Originally posted by gm4life Forgive me. I'm an IT guy with a background in infrastructure. I need to either correct your terms or inform you of a glaring hole in your protection.
RAID 0 offers ZERO protection. It is a method of extending across disks at the hardware level across more than one drive via striping. In RAID 0 the loss of any of the drives renders all the data on all the drives useless.
RAID 1 is more commonly used with two drive cabinets like that. In this version of RAID, you have half the total capacity (4TB for a pair of 4TB drives) and each time the drives are written to both drives write the same data before the write is considered complete.
Other forms of RAID exist but with only two drives the only other commonly used configurations are independant drives or JBOD neither of which offer any data protection.

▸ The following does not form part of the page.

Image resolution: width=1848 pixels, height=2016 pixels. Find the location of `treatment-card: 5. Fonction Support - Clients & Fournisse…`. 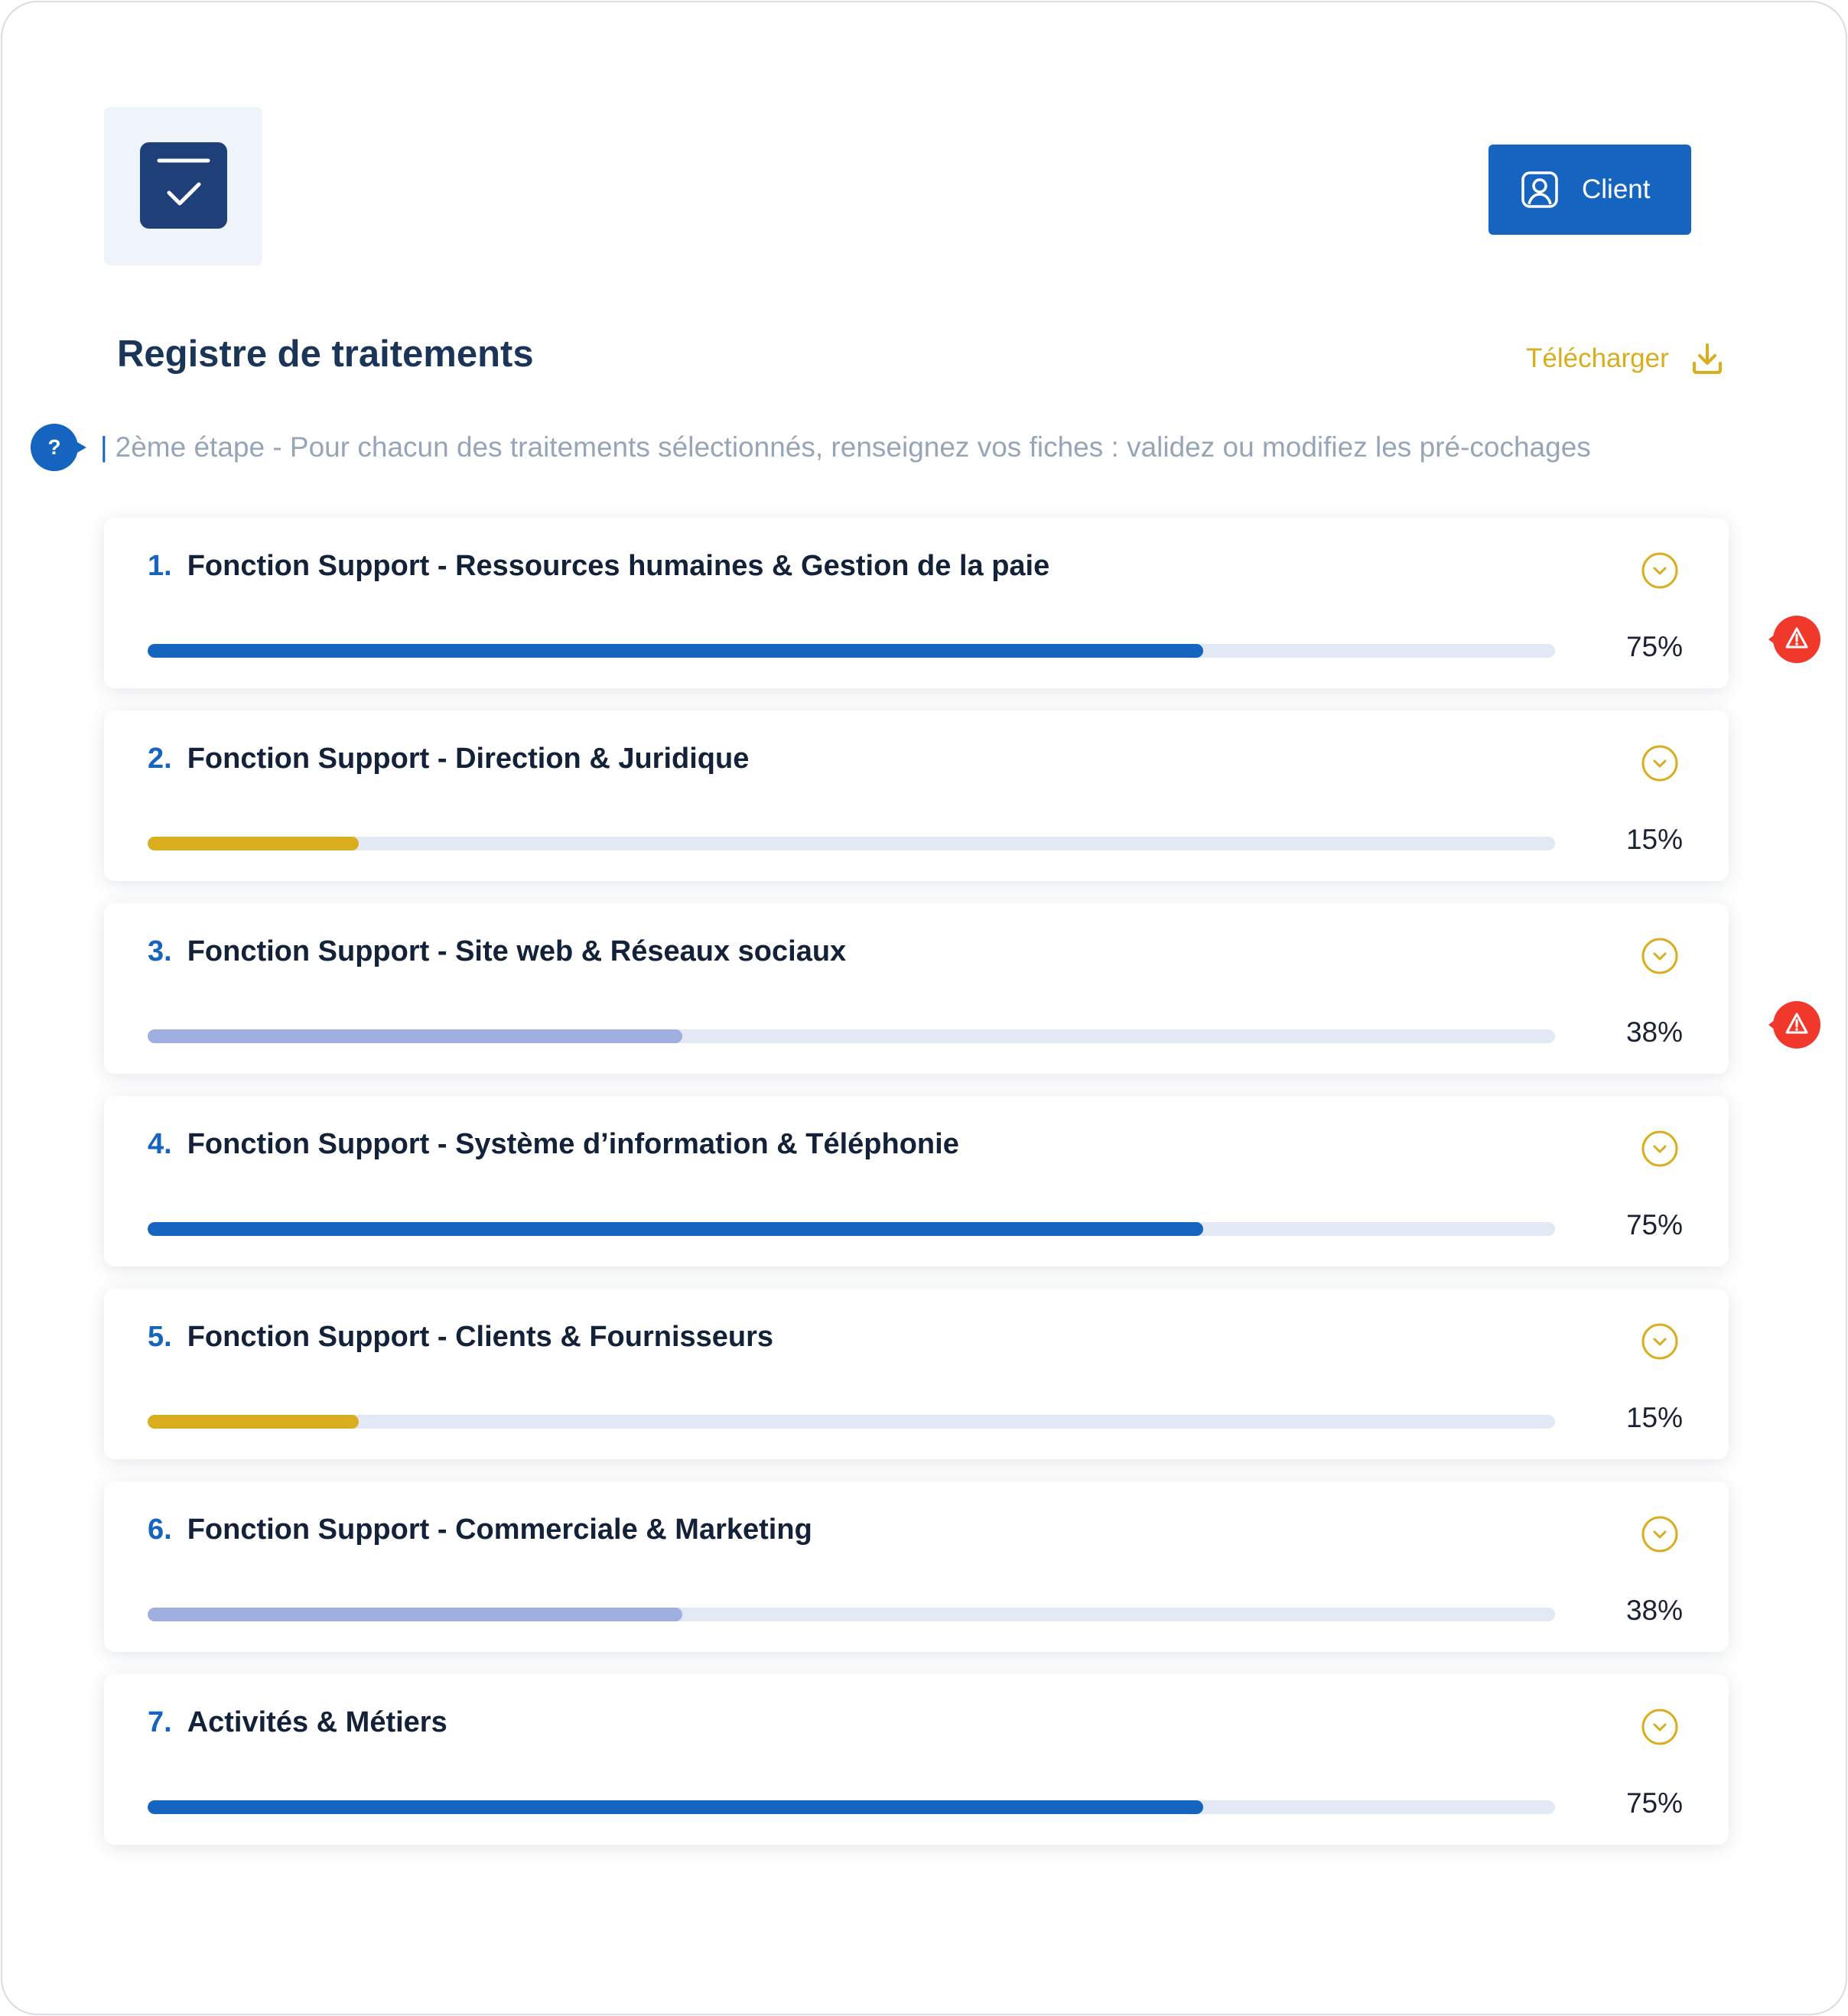

treatment-card: 5. Fonction Support - Clients & Fournisse… is located at coordinates (916, 1374).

So I hope you are using RAID 1 and you just didn't state things correctly - because if you are using RAID 0 - you have a major risk to your data - more than if you used each drive as a separate 4TB volume since either disk failing will take the entire 8TB down.
The way you describe it sounds like RAID 1. 4TB total capacity - with two fully redundant drives holding identical copies of the same data. In the event of failure the dead drive should be replaced and the cabinet should mirror the data over if it includes a hardware raid controller. If not then your OS will accomplish this.
---------- Post added 01-17-17 at 01:03 AM ----------
Oh and the WD Duo is reasonably well respected and a rational way to implement RAID 1 mirrored drives. It is supposed to have a hardware raid card which is a good idea since it offloads a lot of CPU tasks to the controller rather than the main CPU.